Who doesn't hate politicians? And why do we hate them? More often than not it is because they lie, or at least are insincere, and because they appear to be corrupt.
The classic experience of a newly independent country is for democratic elections to be held, after which the elected leaders develop a reputation for gross corruption, after which there is a military coup in an effort to shut the corruption down, which almost never suceeds for any length of time in accomplishing that goal.
At home, examples of corrupt politics are also abundant.
There is Tom DeLay, claiming the Terri Shiavo is carrying on conversations with her liquified brain, and Senator Frist trying to make diagnoses based on videotape.

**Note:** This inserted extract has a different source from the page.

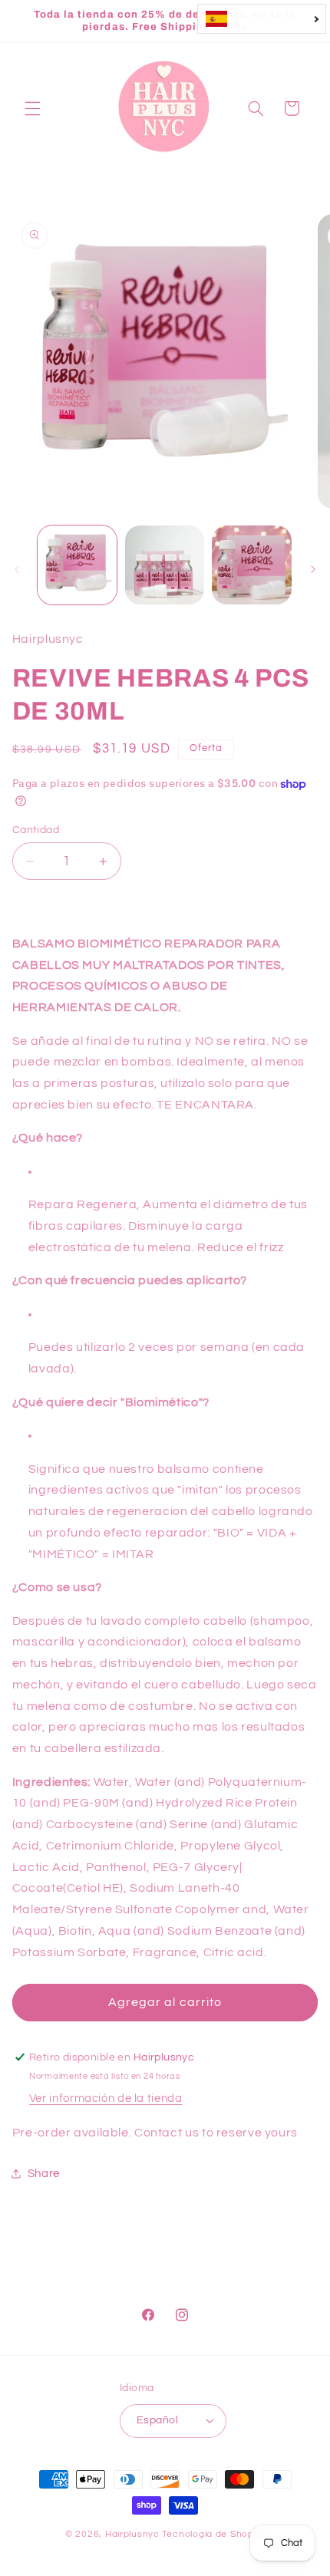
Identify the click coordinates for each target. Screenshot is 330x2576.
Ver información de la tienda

There are Army Generals who classify experiment quasi-tanks as off the shelf commercially available products, and Air Force generals who classify a plane which couldn't be less suited for supporting troops in the middle of a ground battle (close air support), the F-22, as a plane designed for that mission.
There are the "senior administration officials" who treatened, apparently with impunity, a government actuary with loss of his job if he didn't lie to Congress about the cost of a prescription drug benefit, and there is Chairman Greenspan arguing that tax cuts increase government revenue when he knows better.
There is Attorney General, and former White House Counsel, Alberto Gonzales, who claims he is not aware of any cases of extraordinary rendition, despite the fact that the Justice Department has already litigated just one such case since he has taken office, and despite the fact that it has been spelled out in detail by the New York Times and Washington Post (and soj, of course).
Members of Congress don't even pretend that campaign contributions don't buy access, and the corollation between their votes and the people who contribute money to them is pretty solid. Common Cause takes on the issue case by case, but few people doubt that private funding has a pervasive impact on American politics.
As if money wasn't enough, scandal has become a major tool of political warfare. Scandal may have driven the decision of Colorado Governor Ownes, rather than less promising candidate Pete Coors, to run for the U.S. Senate. In a system where the incumbent re-election rate in the House substantially exceeds 90%, a significant share of all open seats arise from scandals. Porter Goss was forced to revoke the nomination of a man to be his deputy because he had a shoplifting incident on his record. More than one candidate for high office has been taken down for failing to pay employment taxes for a nanny.
I could go on. But, this diary is not a catalog of political malfeasance. The list above simply makes a point. Corruption is abundant in American politics, indeed, in almost all politics of much significance.
I also don't what to paint the deluded picture that malfeasance is solely the province of one party. I won't say that Democrats are as likely as Republicans to be corrupt, and I won't say that there aren't any clean politicians in either party. But, certain many Democratic politicans aren't so clean themselves. We lost a Democratic Speaker of the House to corruption in my lifetime, and a Senator from Illinois, two touch lighly on just two prominent examples without unduly eating our own.
This isn't exclusively an American problem either. The American political system may be more corrupt than many, but Germany, France and the United Kingdom have all been rocked by significant scandals in recent memory, the Italian have been famed for their corruption for decades, nobody assumes that the Russian political system is clean, and the LPD hasn't ruled Japan for decades more or less unchallenged, without falling prey to the temptations of power, and those are some of the healthier democracies. In places like Iran, tens of thousands of people die on a regular basis in earthquakes because building inspectors are easily bought off.
Most of the major features of the American political system come from the belief that politicans can't be trusted. Well over a third of the civilian employment of the United States government is vested in independent agencies to avoid Presidential corruption. Elaborate civil service and government procurement systems, which hobble efficient administration, exist because we can't think of a better way to protect government employees and contractors from corrupt politicans. One of the reasons the judiciary has been made far more powerful in the United States than in any other political system in the world, is because it is viewed as one of the least corrupt parts of our system of government. Fear of corruption is at the root of powers of initiative, referrendum and recall, and also drives the intensely fragmented nature of most state and local governments (would we have an elected county surveyor or coroner if we didn't deeply distrust the honesty of the people we elect?).
I seriously doubt that it is ever possible to rid any political system of any significance from rampant corruption. If that's so, the solution may not be to end corruption, but to channel it constructively. How to do this is beyond the scope of today's rant. But, simply beginning with the premise that power will corrupt is a good start.